Stored data:
--- START ---
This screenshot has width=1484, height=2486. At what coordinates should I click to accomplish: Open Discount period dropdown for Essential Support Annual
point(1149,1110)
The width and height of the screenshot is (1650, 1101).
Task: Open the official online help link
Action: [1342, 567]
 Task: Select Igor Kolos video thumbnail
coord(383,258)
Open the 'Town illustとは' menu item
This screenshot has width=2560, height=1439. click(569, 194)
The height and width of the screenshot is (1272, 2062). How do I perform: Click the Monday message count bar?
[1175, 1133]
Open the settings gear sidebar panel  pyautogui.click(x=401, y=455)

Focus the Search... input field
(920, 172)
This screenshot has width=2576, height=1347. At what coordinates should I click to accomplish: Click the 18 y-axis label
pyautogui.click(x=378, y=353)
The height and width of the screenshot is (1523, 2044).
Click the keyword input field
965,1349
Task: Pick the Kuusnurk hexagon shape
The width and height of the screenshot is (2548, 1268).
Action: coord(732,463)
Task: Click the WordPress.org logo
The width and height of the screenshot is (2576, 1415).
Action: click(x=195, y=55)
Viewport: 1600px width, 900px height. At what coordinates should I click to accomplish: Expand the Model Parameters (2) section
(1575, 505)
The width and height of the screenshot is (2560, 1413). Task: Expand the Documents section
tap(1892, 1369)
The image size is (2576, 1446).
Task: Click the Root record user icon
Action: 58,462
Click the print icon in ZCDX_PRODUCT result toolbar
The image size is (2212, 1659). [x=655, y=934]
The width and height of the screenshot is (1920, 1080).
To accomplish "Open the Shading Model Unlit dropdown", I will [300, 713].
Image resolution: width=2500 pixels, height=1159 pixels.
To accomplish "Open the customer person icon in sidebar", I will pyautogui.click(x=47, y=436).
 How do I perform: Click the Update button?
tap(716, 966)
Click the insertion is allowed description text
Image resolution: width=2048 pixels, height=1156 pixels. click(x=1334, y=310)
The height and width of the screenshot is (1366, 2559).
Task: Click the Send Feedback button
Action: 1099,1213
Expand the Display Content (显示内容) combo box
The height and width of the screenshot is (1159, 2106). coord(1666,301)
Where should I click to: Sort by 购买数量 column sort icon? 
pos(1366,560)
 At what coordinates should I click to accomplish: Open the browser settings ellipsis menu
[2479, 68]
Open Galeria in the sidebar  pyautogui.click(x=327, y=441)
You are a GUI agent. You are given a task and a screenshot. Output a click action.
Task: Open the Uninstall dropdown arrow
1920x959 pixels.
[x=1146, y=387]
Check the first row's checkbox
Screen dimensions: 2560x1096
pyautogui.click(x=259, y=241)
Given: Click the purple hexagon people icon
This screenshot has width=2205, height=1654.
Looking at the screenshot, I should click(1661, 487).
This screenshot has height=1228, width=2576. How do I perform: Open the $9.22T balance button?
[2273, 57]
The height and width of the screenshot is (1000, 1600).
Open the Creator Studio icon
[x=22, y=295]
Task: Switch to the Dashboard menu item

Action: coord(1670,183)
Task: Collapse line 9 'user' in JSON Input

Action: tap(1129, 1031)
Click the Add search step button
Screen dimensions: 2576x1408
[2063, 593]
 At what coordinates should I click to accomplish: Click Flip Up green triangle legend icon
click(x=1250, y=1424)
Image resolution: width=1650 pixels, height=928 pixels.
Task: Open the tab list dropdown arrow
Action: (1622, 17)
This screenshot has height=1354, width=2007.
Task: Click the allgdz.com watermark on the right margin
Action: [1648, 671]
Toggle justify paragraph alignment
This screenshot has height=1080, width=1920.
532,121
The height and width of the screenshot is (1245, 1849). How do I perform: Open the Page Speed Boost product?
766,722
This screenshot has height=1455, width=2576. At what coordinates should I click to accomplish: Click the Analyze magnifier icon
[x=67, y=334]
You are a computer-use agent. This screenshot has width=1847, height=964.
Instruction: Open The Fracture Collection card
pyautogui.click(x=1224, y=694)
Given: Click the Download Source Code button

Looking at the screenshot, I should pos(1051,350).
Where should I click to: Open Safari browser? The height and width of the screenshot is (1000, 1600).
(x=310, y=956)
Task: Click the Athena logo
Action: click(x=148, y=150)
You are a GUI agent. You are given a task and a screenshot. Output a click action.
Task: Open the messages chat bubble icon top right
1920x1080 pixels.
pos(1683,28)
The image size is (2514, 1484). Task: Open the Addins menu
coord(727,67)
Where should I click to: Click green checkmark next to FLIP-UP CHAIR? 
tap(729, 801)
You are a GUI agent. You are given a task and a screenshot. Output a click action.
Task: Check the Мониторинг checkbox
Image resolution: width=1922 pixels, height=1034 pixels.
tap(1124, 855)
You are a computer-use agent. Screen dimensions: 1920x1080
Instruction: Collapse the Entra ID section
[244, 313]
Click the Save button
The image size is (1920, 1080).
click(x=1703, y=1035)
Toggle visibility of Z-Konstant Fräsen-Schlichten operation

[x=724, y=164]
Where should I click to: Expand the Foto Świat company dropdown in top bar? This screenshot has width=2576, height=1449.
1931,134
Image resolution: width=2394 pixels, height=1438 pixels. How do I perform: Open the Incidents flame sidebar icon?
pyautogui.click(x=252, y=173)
--- END ---
Activity: Your response should hold the lines from the first line of the entries above through the line with "Task: Pick the Kuusnurk hexagon shape", each retyped exactly, and nothing else.

Expected answer:
This screenshot has width=1484, height=2486. At what coordinates should I click to accomplish: Open Discount period dropdown for Essential Support Annual
point(1149,1110)
The width and height of the screenshot is (1650, 1101).
Task: Open the official online help link
Action: [1342, 567]
 Task: Select Igor Kolos video thumbnail
coord(383,258)
Open the 'Town illustとは' menu item
This screenshot has width=2560, height=1439. click(569, 194)
The height and width of the screenshot is (1272, 2062). How do I perform: Click the Monday message count bar?
[1175, 1133]
Open the settings gear sidebar panel  pyautogui.click(x=401, y=455)

Focus the Search... input field
(920, 172)
This screenshot has width=2576, height=1347. At what coordinates should I click to accomplish: Click the 18 y-axis label
pyautogui.click(x=378, y=353)
The height and width of the screenshot is (1523, 2044).
Click the keyword input field
965,1349
Task: Pick the Kuusnurk hexagon shape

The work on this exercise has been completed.